Date of Award


Level of Access Assigned by Author

Campus-Only Thesis

Degree Name

Master of Science (MS)




Alice E. Bruce

Second Committee Member

Mitchell R. M. Bruce

Third Committee Member

Carl P. Tripp


Two approaches are described for the detection of mercury(II), based on the selective reaction of Hg(II) with thiosemicarbazides to form oxadiazoles. The first approach uses solid state infrared spectroscopic techniques and builds on previous research using high surface area solid state materials chemically modified with thiosemicarbazides to detect Hg(II) in aqueous solution. The second method uses a ferrocenyl compound derivatized with thiosemicarbazide and electrochemical techniques to detect reaction with Hg(II) in organic solution.

Three different high surface area materials were prepared and tested for reaction with Hg(II). These included silica derivatized with 3-(triethoxysilyl)propyl succinic anhydride, polytetrafluoroethylene (PTFE) coated with a block copolymer, and an aqueous dispersion of PTFE coated with sodium polyacrylate (NaPA). The surfaces were chemically modified with 4, 4-dimethyl-3-thiosemicarbazide (DTSC). Each DTSC group reacts with one Hg(II) ion to form an oxadiazole ring. Therefore the amount of Hg (II) in solution can be determined by the increase in absorbance of the oxadiazole ring in the IR spectrum.

The PTFE beads coated with NaPA and derivatized with DTSC gave the most promising results in terms of preparation and efficiency of reaction with Hg(II). The surface self-assembly of NaPA on PTFE is complete within about 0.5 h at pH 4-5 and subsequent derivatization of the surface bound polymer with thiosemicarbazide (DTSC) is complete in approximately 1 h. The reaction of the surface modified PTFE beads with Hg(OAc)2 is very fast (within 5 minutes) and the lowest amount of Hg(II) that was detected by using this method is 8 μg of Hg(II) with 10 mg of surface modified PTFE beads in 6 mL solution. This corresponds to a concentration of 1.3 ppm. In theory, it would be possible to detect a lower concentration of Hg(II) by increasing the volume. However, a disadvantage of the method is that the overlapping amide band (for the thiosemicarbazide) at 1701 cm-1 and the oxadiazole band at 1644 cm-1 make it difficult to use curve fitting to calculate the amount of oxadiazole. Thus it was not possible to determine the limit of detection for Hg(II) using this method.

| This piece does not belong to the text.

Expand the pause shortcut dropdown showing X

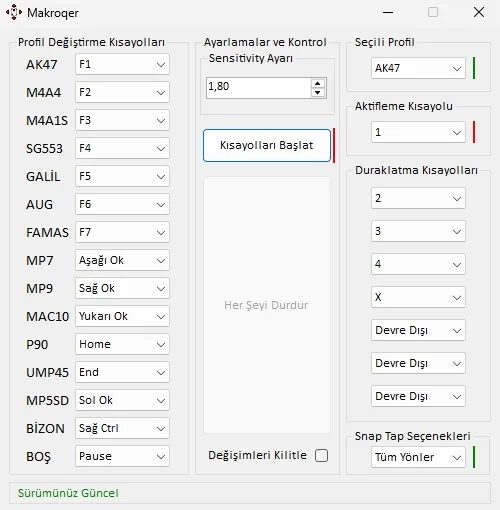pos(418,297)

The research described in Chapter 3 focuses on the characterization of two new ferrocenyl compounds and a proof-of-concept study for electrochemical techniques employing these compounds for detection of mercury(II). The synthesis and characterization of two new compounds, 1-ferrocenoyl-4-dimethyl-3-thiosemicarbazide (Fc-DTSC) and N,N-dimethyl(5-ferrocenyl-1,3,4-oxadiazoI-2-yl)amine (Fc-oxadiazole) are described. The Fc-DTSC compound has two redox processes at E1/2 = 0.692 V and 0.872 V vs. Ag/AgCl (0.1M TBAH/DMF). The first redox process is assigned to the Fe(II)/(III) couple in ferrocene and the second is assigned to the sulfur in thiosemicarbazide. The Fc-oxadiazole compound has one redox process at E1/2 = 0.700 V, assigned to the Fe(II)/(III) couple. Reaction of Fc-DTSC with Hg(II) results in the disappearance of the peak at 0.892 V and a slight, positive shift in the Fe(II)/(III) couple. By using differential pulse voltammetry, which is a more sensitive technique than cyclic voltammetry, the limit of detection for Hg(II) was determined to be ~1ppm.